Should we cut music education?
Ward attacks the piano as I start belting out that solo. This is the part of the day where I feel most comfortable- music class. I feel like I can do anything; this is the place I know I can excel. I know I’m very lucky. Some kids don’t have the same opportunities I have. Because of budget issues, interest issues, etc.
music is often the first thing on the chopping block when it comes to districts that have to cut classes. That shouldn’t be an excuse. Students should be able to take any class they want- music especially. Music is important, and shouldn’t be cut. People come up with many excuses to cut music classes.
The most used excuse is budget cuts; the claim that there’s not enough money to keep the programs. This doesn’t have to be. Money for music can come from outside sources. Students can keep music in their schools relatively easily. They can start fundraisers, charge admission, sell snacks and do other things to raise money.
Schools shouldn’t cut these classes because they don’t have the money; give people the chance to find their own ways to make money to keep the programs. We all remember the long days sitting in a classroom, listing to the teacher lecturing you about World War 2, and taking notes on it. Most likely, you couldn’t sit still, and couldn’t wait to go lunch to hang out with your friends. Music classes are like that for some people. Music is an escape- a way to take a break from sitting in classroom all day. Students (and even grown adults) can’t go five hours sitting at a desk writing stuff- they need to take a break.
Music gives people a chance to do that. Also, people enjoy music, so they should take these classes. Schools need to give kids a break- let them take music. We all have to take the main core classes- math, science, social studies, and language arts. Music has to do with all four of these. Music is divided into measures, and has a certain amount of beats per measure.
That’s the math portion of this. You can see music in many ways scientifically- how the voice produces sound from the diaphragm, how music is produced by vibrations, etc. You can study culture through music, which is social studies. And the music is poetry, which is language arts. And that’s just scratching the surface. It relates to so much more than what I just mentioned.
Music helps you in more ways than one.
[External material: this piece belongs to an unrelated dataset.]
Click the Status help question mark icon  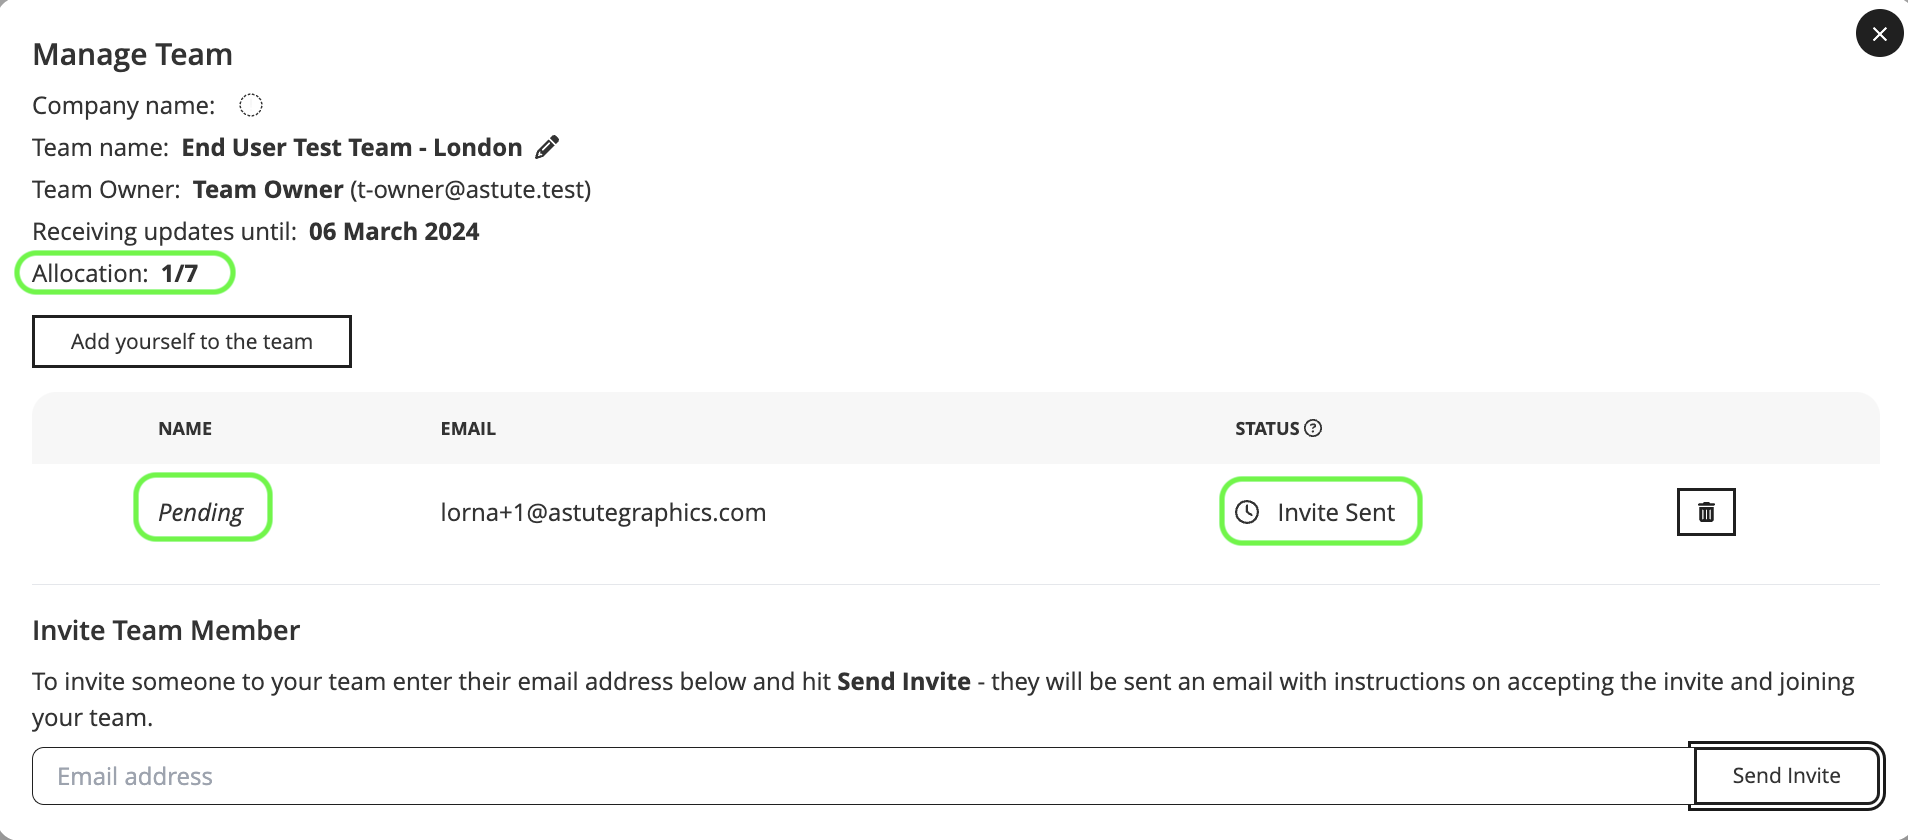coord(1313,428)
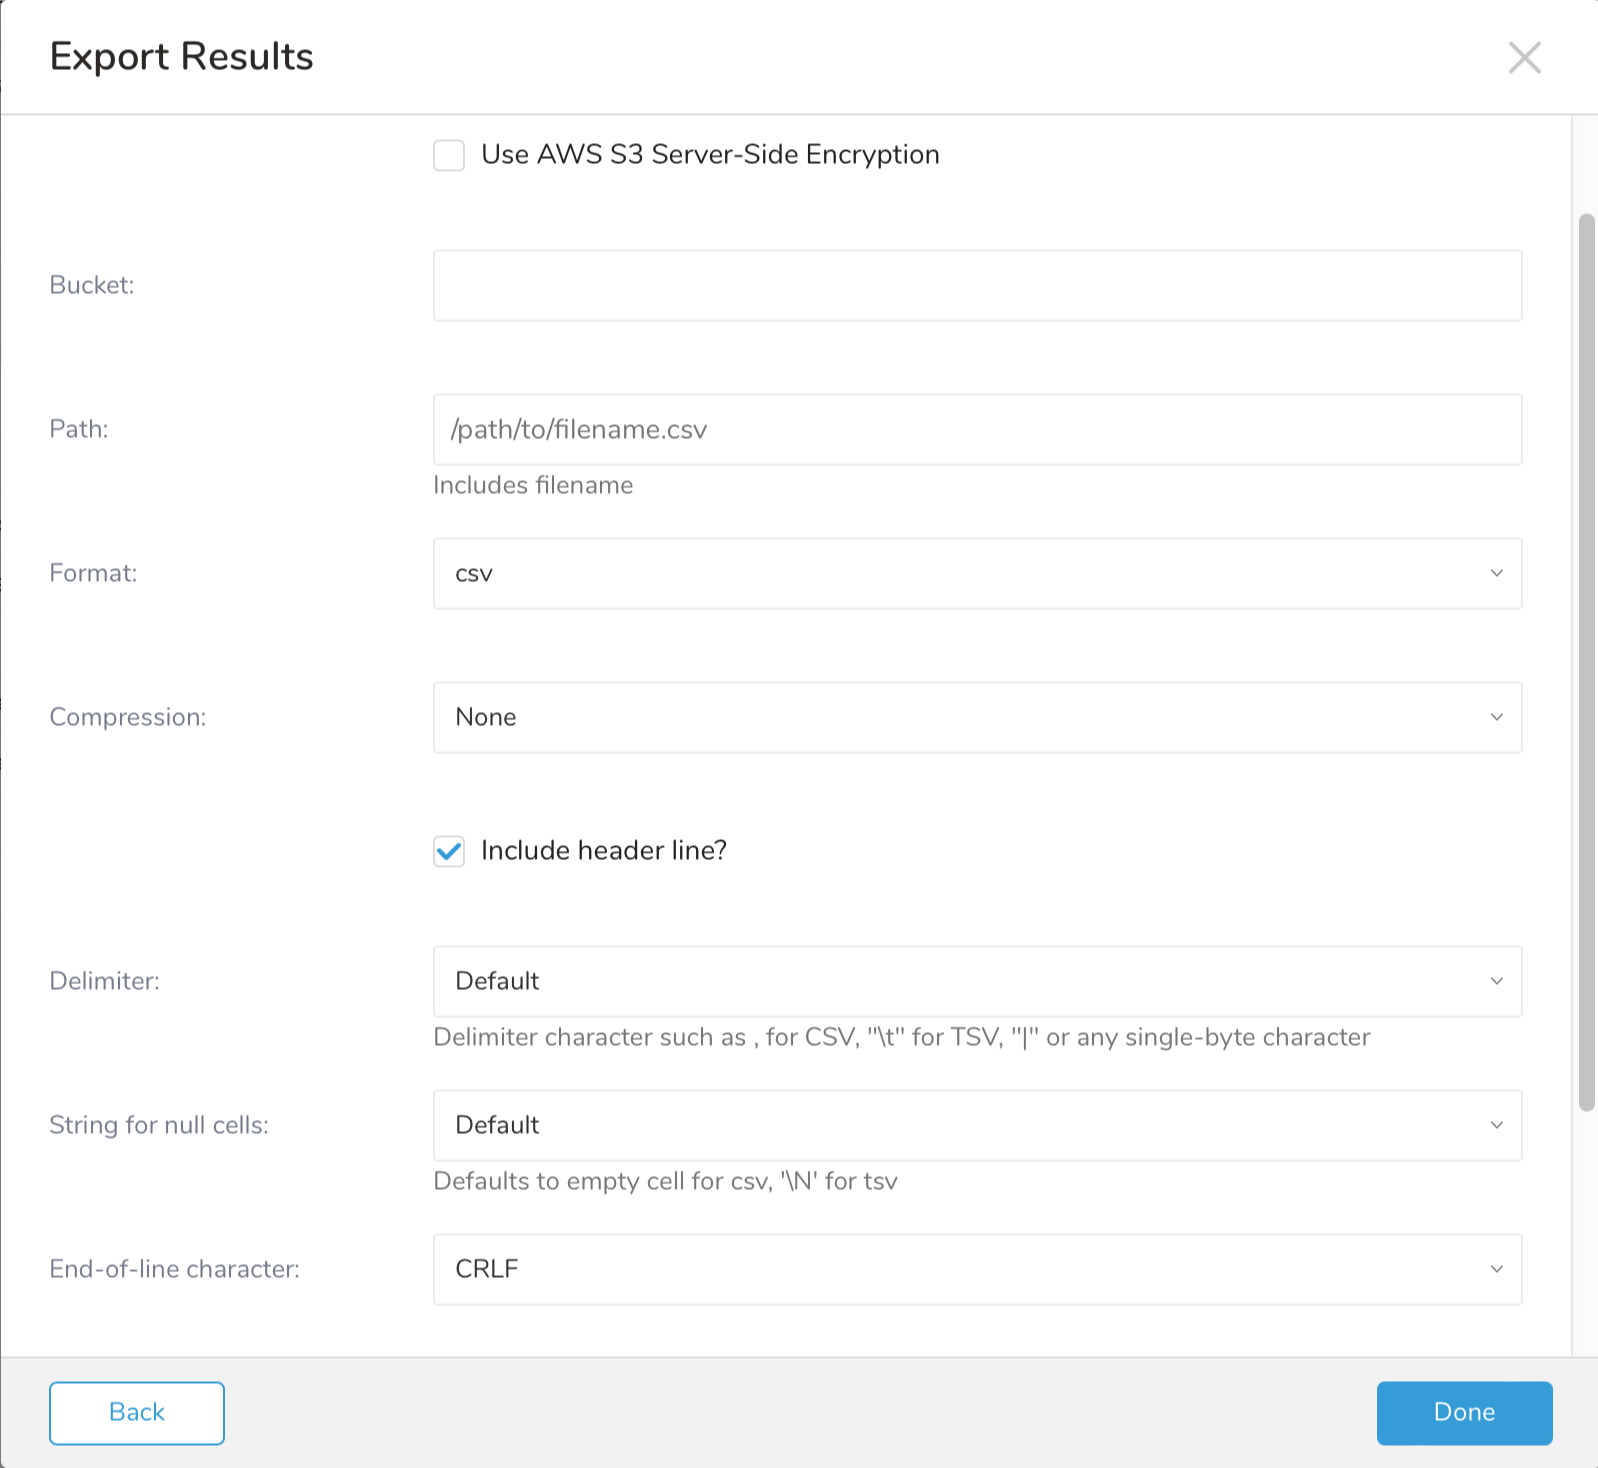
Task: Focus the Path filename input field
Action: [977, 430]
When you take music, you can see things in more ways than one. You can express yourself easier. That leads into this: music can enhance mental and social skills. Music can be a form of expression, and that can enhance you mentally, emotionally, and socially. And by taking music in school, all skills are put to the test- both academic skills, and social skills.
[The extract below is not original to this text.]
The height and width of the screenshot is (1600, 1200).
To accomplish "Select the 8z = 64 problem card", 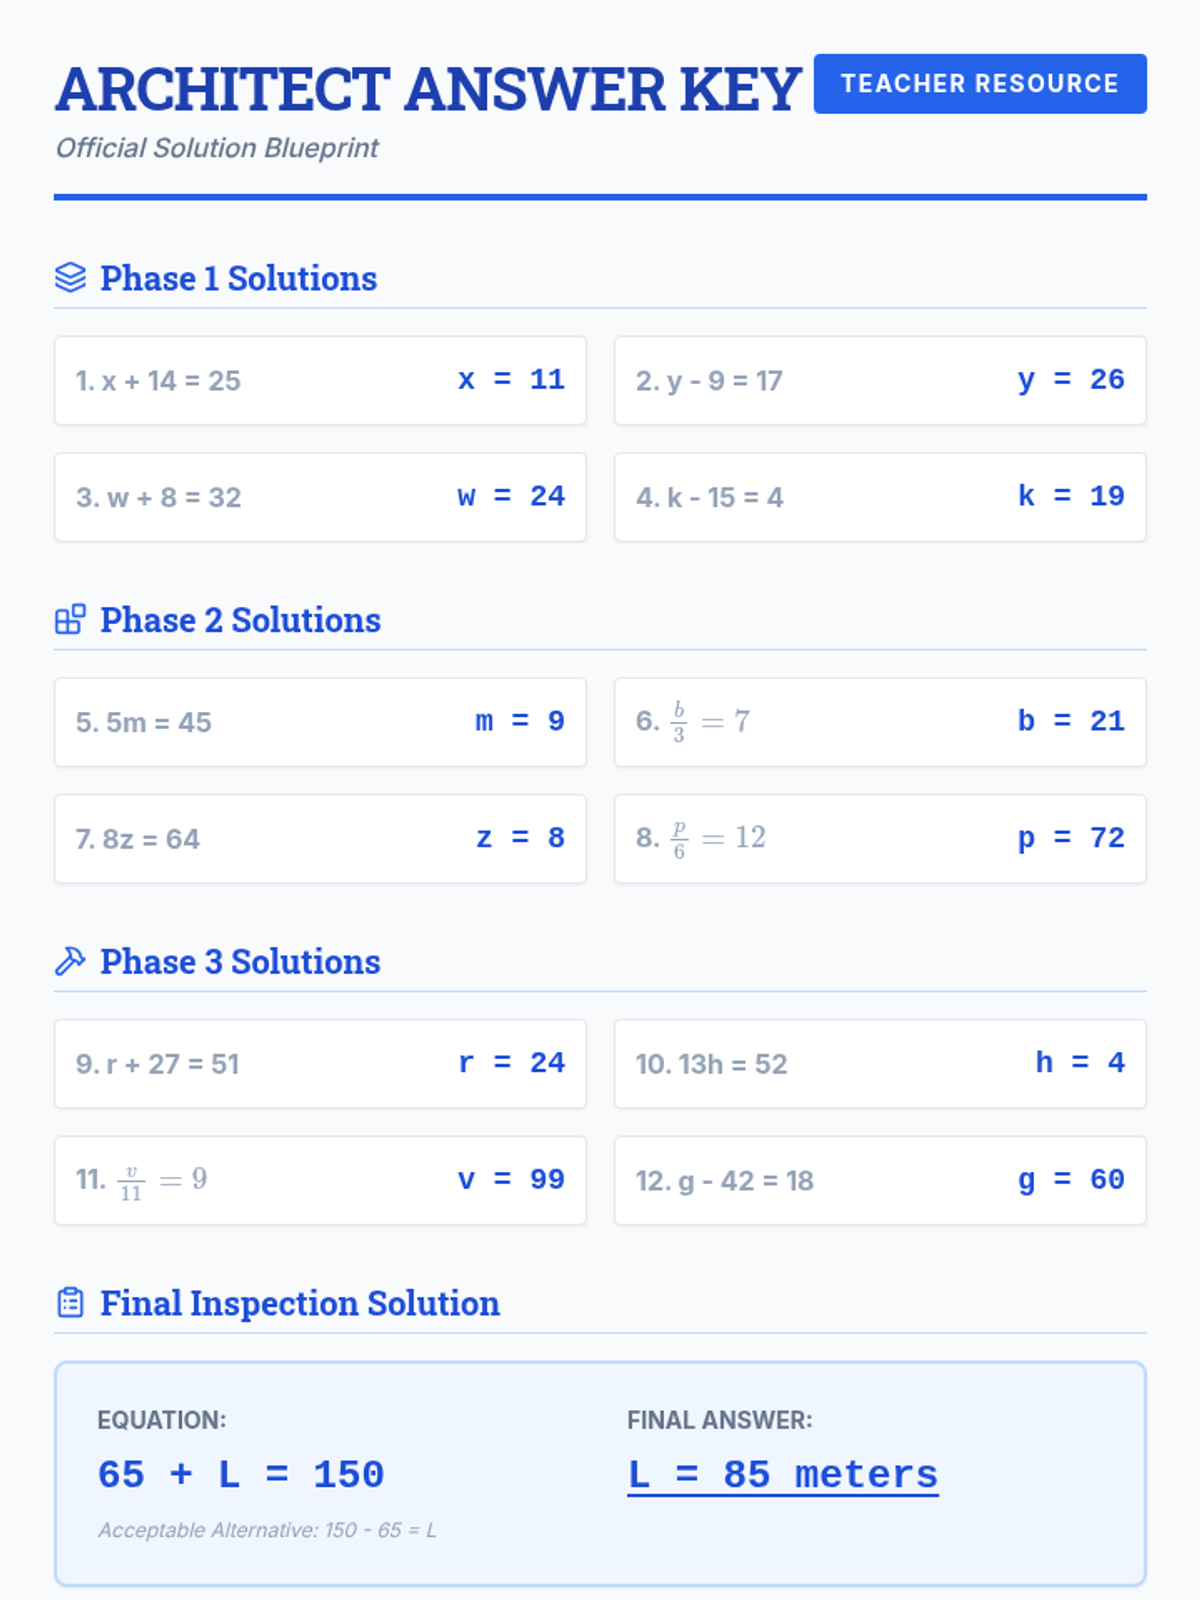I will click(x=320, y=839).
Music really is a one-stop-shop for cures for all problems in life. You can find other ways to do music. You could take privet lessons, teach yourself, or find music- related things to do in your spare time. But, privet lessons can be very expensive; an expense some families can’t afford. They can be very time-consuming, and you might not like your teacher.
Also, teaching yourself can be very frustrating, and you could hurt yourself if you don’t do certain things correctly. And finding music-related things can also be very time-consuming, and very expensive. But, if music is kept in schools, it’s overall less expensive, and can be easier to understand in a school environment. You need certain fundamental subjects to get through life. Music should be one of those subjects. And why can’t it be? It teaches you stuff that’s related to the four basic subjects; it helps you develop “people” skills, and it’s fun.
Budget issues can be overlooked, just like every other obstacle. So, don’t let music be cut! Stand up for it. It’s just as important as other subjects. Works Cited Amario, Christine. “Elementary School Arts Classes Reduced, Reports Say.
” Huffington Post (2012) Web. 11 Apr. 2013. Bryant, Michelle. “Schools Should Leave No Elective Behind.
” Op-Ed News (2011). Web. 10 Apr. 2013.